Inside the Nintendo Famicom
August 7th, 2008 by Benj Edwards25 years ago, Nintendo entered the home video game system arena with the release of the Family Computer (Famicom) in Japan. You may know the console as the Nintendo Entertainment System, which sold 61.9 million units worldwide in its various forms.
In honor of its anniversary, I took apart an original Famicom and its accessories (including an original Famicom Disk System) while documenting the process on my trusty workbench. You can see the result as a slideshow on PC World.

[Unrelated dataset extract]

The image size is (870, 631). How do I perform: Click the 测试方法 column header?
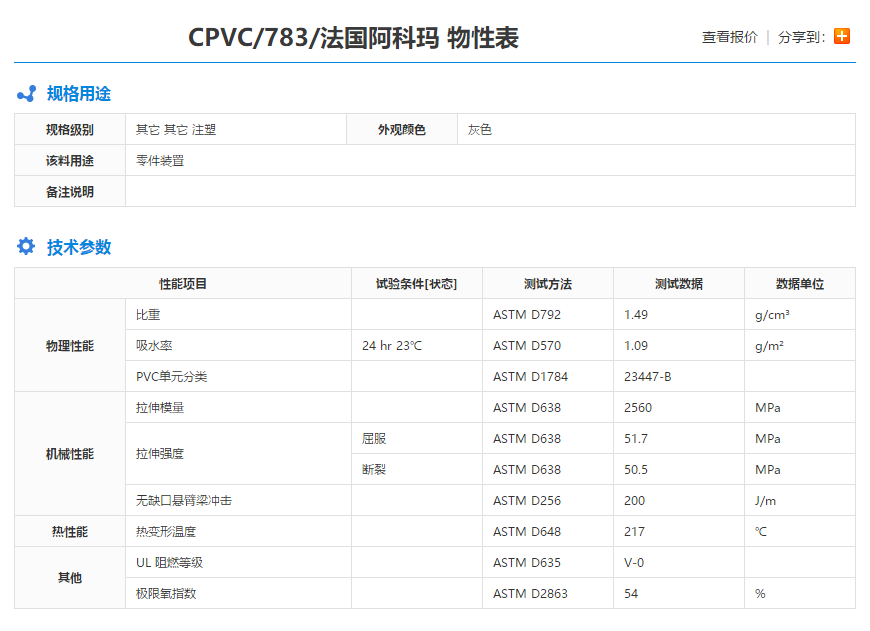click(546, 283)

I had this piece ready to go before July 15th (the actual anniversary date), but it got pre-empted by E3 coverage. I hope you enjoy it, even if it is a tad late.

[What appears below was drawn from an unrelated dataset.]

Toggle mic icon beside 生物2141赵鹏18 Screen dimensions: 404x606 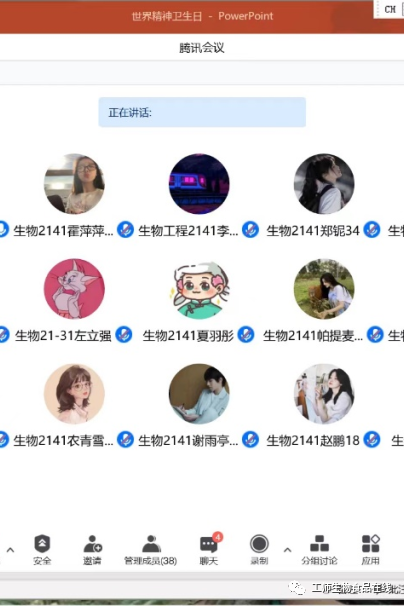[x=251, y=440]
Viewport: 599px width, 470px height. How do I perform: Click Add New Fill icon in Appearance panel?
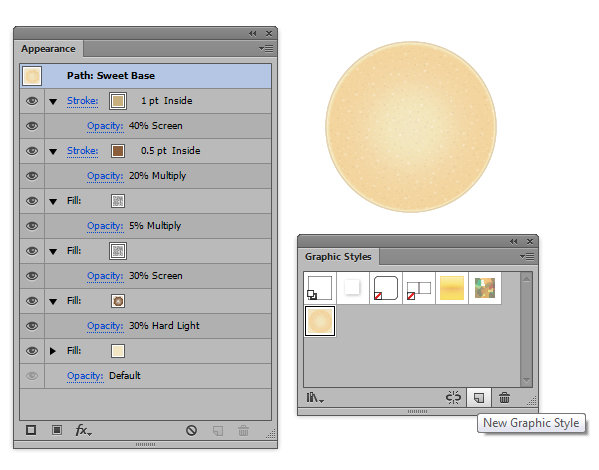(57, 430)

(If you liked this slideshow, you might also like my previous PC World teardowns of the IBM Model M Keyboard, Apple IIc, and the TRS-80 Model 100.)

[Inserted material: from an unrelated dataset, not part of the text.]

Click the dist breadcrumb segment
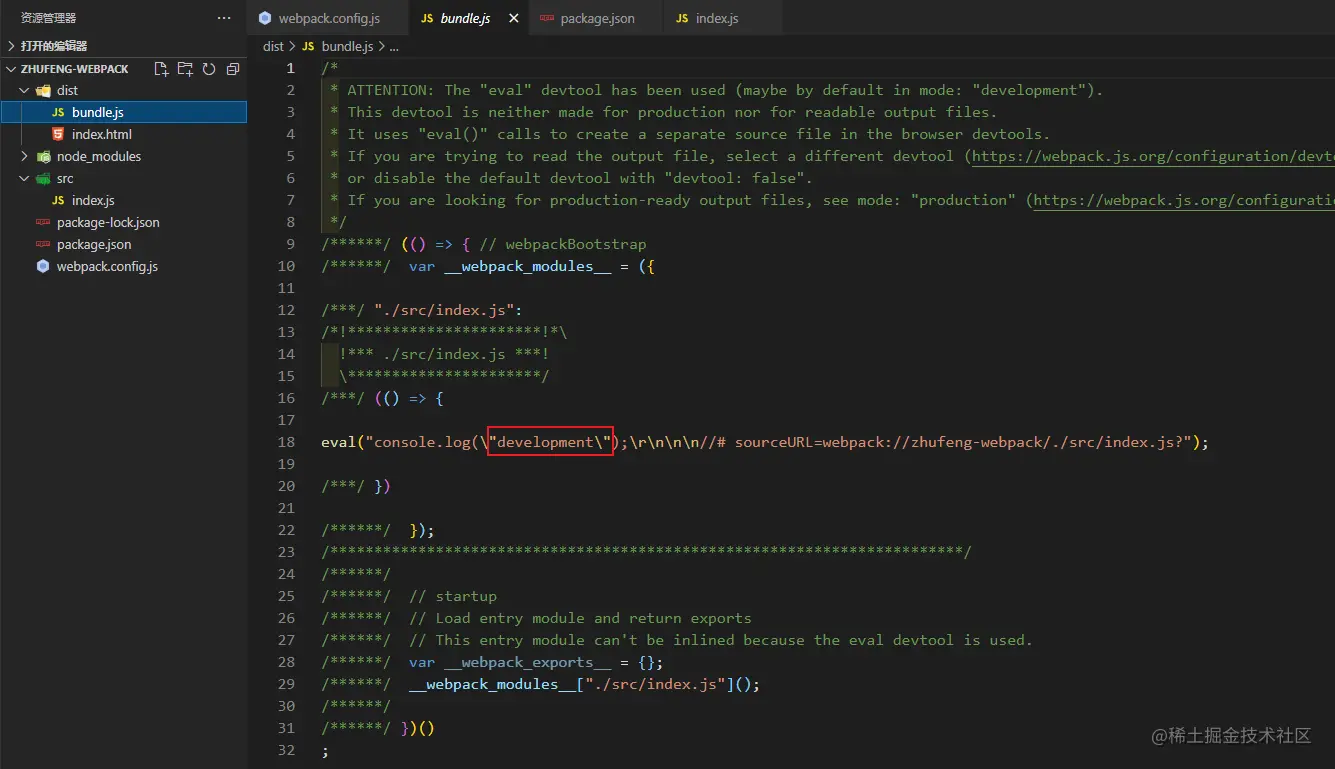 coord(273,46)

August 7th, 2008 at 3:23 pm
This was great!
August 7th, 2008 at 6:36 pm
Your best techopsy to date.
August 7th, 2008 at 7:48 pm
Great article. It was very in-depth, yet simple enough that most ordinary people can understand.
August 8th, 2008 at 3:56 pm
Thanks, guys. I’m very happy that you liked it.
August 8th, 2008 at 4:34 pm
Good stuff. Interesting thing about the mic port on the Famicom which seems to have been overlooked in video game history, but came back in the DS.
Didn’t the Famicom also have an official Nintndo cassette drive for storage? I’d love to hear the sounds of that.
August 9th, 2008 at 12:58 am
AWESOME AWESOME AWESOME!
August 9th, 2008 at 7:00 am
Nice article.
That makes me want to import a famicom… and an adaptor to plug my NES games into it… but I hate hard-wired controllers.
I wonder if one could hack a microphone connection into an NES.
August 10th, 2008 at 5:54 pm
Loved it!
September 2nd, 2008 at 7:01 pm
I actually own one of these and a FDS as well. It’s great, but RF sucks. Unfortunately, getting good A/V out of this thing is a pain as well because if you do get it off of the PPU (good thing), you have to cut the trace giving the signal to the existing amplification hardware. And then you have to invent your own. And I can’t figure out to what degree everything needs to be amplified.